The kiddos were surprised when we told them we were going out. The first date was to a local eatery that we frequented prior to having kids. Of course, we talked a lot about them but ended up seated next to someone I knew, so that made the date more bearable. In the past, dating my husband wasn’t particularly fun. He’s not a spontaneous dude and I end up planning everything. Anyhow, the food was delicious and that was enough fun for me. I’m easy to please. A good tasting meal makes me very happy.
When we came home, the children had already fed themselves, cleaned up the kitchen, and were ready for bed. It was amazing because no one was there bugging them to do it. Something shifted in my children. I can’t quite describe it, but it was a good thing.

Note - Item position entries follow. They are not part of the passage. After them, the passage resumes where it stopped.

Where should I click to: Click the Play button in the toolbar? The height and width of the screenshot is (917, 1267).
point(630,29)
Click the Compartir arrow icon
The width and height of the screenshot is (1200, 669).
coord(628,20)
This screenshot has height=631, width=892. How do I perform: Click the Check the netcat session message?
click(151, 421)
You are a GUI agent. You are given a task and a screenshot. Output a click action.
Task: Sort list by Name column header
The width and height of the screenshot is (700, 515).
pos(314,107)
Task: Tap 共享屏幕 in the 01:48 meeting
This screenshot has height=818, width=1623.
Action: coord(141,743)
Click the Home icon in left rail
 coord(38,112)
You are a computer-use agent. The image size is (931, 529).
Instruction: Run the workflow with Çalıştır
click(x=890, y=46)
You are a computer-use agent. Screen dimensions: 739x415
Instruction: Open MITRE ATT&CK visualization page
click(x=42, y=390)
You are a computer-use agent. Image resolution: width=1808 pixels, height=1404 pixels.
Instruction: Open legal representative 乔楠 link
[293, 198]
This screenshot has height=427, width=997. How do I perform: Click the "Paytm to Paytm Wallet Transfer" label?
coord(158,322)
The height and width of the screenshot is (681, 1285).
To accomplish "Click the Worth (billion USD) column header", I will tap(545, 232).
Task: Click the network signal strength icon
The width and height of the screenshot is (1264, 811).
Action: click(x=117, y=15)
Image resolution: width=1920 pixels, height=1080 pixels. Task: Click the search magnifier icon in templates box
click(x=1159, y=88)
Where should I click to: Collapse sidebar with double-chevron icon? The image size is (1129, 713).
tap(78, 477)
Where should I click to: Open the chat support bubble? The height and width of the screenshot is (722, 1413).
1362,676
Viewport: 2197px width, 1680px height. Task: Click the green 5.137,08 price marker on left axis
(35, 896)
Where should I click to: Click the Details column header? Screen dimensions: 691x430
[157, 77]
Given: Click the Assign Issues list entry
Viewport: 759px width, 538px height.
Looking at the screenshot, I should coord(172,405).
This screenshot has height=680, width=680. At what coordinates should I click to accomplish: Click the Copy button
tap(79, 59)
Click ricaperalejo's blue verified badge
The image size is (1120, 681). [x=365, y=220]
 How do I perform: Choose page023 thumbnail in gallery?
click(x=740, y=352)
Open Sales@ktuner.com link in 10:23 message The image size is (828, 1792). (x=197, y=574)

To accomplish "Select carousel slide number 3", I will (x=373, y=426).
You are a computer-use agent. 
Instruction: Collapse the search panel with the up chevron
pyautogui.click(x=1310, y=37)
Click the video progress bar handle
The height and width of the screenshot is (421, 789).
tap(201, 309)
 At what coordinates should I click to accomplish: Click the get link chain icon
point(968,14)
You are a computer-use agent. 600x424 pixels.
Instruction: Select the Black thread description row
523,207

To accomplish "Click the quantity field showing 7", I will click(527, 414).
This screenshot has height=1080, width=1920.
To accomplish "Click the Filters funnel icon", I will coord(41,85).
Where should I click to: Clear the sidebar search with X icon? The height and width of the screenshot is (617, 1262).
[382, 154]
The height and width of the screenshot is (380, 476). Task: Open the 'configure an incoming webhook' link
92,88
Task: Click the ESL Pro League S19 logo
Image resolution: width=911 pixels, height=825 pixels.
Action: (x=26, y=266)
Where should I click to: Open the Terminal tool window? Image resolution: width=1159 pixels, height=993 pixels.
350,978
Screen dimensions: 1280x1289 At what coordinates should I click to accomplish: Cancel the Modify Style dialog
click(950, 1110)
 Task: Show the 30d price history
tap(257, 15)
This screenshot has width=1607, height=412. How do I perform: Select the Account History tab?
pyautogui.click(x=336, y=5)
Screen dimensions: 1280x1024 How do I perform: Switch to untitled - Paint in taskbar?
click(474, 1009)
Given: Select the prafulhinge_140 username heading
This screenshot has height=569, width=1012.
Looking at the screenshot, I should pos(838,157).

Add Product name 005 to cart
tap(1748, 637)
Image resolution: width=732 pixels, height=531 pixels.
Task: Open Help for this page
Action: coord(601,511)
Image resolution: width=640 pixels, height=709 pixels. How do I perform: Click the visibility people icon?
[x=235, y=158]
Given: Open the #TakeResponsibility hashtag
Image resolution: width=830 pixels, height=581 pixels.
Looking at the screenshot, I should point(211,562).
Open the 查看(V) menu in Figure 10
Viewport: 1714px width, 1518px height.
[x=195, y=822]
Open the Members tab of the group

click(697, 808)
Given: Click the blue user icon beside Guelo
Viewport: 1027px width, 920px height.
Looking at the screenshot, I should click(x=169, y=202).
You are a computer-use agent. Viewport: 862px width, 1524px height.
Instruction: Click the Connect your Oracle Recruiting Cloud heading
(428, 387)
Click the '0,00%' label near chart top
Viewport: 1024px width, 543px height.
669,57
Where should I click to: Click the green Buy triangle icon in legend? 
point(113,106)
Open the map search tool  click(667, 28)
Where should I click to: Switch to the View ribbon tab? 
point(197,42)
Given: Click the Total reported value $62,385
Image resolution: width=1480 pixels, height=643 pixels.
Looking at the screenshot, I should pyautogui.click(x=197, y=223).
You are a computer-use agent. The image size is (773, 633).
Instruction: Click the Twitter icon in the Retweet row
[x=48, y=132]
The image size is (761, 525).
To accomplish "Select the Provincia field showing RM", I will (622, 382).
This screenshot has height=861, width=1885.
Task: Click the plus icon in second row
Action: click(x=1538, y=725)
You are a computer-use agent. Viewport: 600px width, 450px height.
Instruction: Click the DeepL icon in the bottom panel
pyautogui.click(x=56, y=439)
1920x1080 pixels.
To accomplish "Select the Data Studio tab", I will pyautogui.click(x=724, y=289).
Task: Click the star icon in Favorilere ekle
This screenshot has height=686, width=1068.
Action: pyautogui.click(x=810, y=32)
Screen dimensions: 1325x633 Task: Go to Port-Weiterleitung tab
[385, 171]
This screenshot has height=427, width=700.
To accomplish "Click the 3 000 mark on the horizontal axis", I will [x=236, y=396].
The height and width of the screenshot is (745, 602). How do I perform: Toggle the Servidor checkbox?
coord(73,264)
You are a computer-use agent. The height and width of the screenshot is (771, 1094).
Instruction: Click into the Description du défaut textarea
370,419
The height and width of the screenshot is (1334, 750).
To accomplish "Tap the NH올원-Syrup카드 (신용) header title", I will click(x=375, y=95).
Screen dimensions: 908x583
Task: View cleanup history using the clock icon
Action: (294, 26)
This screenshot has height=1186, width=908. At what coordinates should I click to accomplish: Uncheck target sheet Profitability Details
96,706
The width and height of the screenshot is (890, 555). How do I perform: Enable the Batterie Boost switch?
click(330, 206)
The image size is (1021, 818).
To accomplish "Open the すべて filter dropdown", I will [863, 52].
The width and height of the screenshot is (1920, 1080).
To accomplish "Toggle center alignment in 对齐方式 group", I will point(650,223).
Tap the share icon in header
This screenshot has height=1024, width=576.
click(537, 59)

Warrior parents are focused on giving their children the best lives possible. Sometimes in that quest for the next treatment or therapy, they forget about their marriage. The children come before marriage. The children become the center of the universe, and they know it.
What we tend to forget, is that we are the role models. We need to lead and show our children what a strong marriage looks like. They need to see us coming together. They do not need to hear us arguing about parenting or differences. We need to “show” them that we give our marriage priority.
My husband and I’ve been together for 28 years. We don’t particularly like dating and don’t do it very often outside the home, but we take time to connect with a cup of coffee on the lanai. Occasionally, we go out and when we do, we make sure the children are aware of it. In the beginning, we’d force ourselves to go out on these “fake” dates, but we had a little fun and it was good to reconnect. In fact, since Covid, we haven’t been on one date outside the house for six months, with exception of our weekly trips to Costco. Well, at least I get some good food out of it. Good enough to make me happy.